» Activity: Continue the "Iron, buyer beware" text on iron supplementation from the point where it stops.

:: Passage

Iron, buyer beware

Here is a warm, fuzzy, unscientific article on the benefits and drawbacks of iron supplementation:


I question this guy's explanation of why iron is constipating. It's an easy read and easy to believe, as is a certain RLS website that is constantly recommended on here. I think both are sincere but just plain wrong and thus dangerous. About the only thing that is somewhat reliable are the results of animal and human trials, especially animal trials where they are able to dissect the animal and know what happened chemically as a result of the introduction or withholding of certain substances. Thus everything I say and recommend is completely dangerous too.

::::
:: Data excerpts

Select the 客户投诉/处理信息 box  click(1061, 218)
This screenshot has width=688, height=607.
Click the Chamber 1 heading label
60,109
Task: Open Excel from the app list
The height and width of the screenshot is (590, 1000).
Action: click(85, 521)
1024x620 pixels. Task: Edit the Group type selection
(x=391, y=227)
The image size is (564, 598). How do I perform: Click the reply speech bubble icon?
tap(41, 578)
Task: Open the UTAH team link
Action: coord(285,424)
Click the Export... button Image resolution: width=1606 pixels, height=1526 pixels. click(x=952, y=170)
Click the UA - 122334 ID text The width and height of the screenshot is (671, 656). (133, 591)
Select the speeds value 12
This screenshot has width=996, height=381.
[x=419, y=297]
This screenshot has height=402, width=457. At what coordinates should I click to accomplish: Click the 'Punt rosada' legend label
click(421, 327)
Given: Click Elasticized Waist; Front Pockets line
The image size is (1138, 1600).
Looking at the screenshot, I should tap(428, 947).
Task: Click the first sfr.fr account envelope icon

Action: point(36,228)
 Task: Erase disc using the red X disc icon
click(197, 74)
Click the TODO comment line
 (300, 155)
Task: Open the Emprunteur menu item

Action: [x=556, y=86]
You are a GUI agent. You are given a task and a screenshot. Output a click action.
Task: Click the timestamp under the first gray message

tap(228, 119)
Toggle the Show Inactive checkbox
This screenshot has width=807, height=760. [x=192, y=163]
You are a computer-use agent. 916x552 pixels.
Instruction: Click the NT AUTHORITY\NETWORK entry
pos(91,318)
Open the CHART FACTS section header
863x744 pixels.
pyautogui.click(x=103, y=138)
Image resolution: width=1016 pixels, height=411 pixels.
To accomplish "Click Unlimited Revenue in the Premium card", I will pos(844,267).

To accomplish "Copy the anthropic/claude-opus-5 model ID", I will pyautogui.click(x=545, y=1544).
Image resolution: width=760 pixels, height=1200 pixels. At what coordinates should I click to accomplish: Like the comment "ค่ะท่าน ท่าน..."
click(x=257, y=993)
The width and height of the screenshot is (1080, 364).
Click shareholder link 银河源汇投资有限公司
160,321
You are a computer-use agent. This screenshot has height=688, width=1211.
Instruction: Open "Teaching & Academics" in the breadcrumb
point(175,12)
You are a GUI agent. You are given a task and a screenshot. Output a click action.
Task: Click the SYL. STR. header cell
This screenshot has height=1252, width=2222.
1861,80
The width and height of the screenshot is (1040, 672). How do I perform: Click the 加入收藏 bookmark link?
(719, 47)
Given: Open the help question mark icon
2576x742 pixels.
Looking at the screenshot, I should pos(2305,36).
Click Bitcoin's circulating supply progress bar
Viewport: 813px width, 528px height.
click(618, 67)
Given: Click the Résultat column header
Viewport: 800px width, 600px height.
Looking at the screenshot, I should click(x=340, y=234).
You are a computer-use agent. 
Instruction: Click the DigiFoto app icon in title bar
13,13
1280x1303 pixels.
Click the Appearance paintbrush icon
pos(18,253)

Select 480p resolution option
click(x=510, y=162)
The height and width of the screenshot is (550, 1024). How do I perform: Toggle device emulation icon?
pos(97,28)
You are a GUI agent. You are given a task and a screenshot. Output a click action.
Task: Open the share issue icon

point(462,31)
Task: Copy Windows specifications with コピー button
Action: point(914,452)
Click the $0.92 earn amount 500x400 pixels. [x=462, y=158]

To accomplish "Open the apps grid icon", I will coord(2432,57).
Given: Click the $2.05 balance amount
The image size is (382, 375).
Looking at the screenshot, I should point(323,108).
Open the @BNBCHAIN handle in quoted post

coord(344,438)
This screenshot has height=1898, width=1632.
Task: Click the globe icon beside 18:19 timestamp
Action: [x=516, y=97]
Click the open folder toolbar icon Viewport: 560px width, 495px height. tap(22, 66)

::::

» Answer space:
Anyways, this author states with great certainty that the reason iron is constipating is because it stays in the gut and feeds our resident bad bacteria that are normally kept in check by the good bacteria. When the bad bacteria get out of hand it causes bloating and constipation. I know for a fact that all life on earth (with the exception of two or three strange sounding micro-organisms) need, want and love iron. So that would include the good bacteria. They should get big and strong as well as the bad. Secondly, when the bad bacteria get out of hand, just like when we get the stomach flu or food poisoning, our bodies usually pour water into the colon in an effort to rid itself of the bacteria, resulting in diarreah, not constipation. The author states that by switching to a better (meaning more bio-available) form of iron, constipation will be eliminated because the iron won't stay in your gut and feed the bad bacteria.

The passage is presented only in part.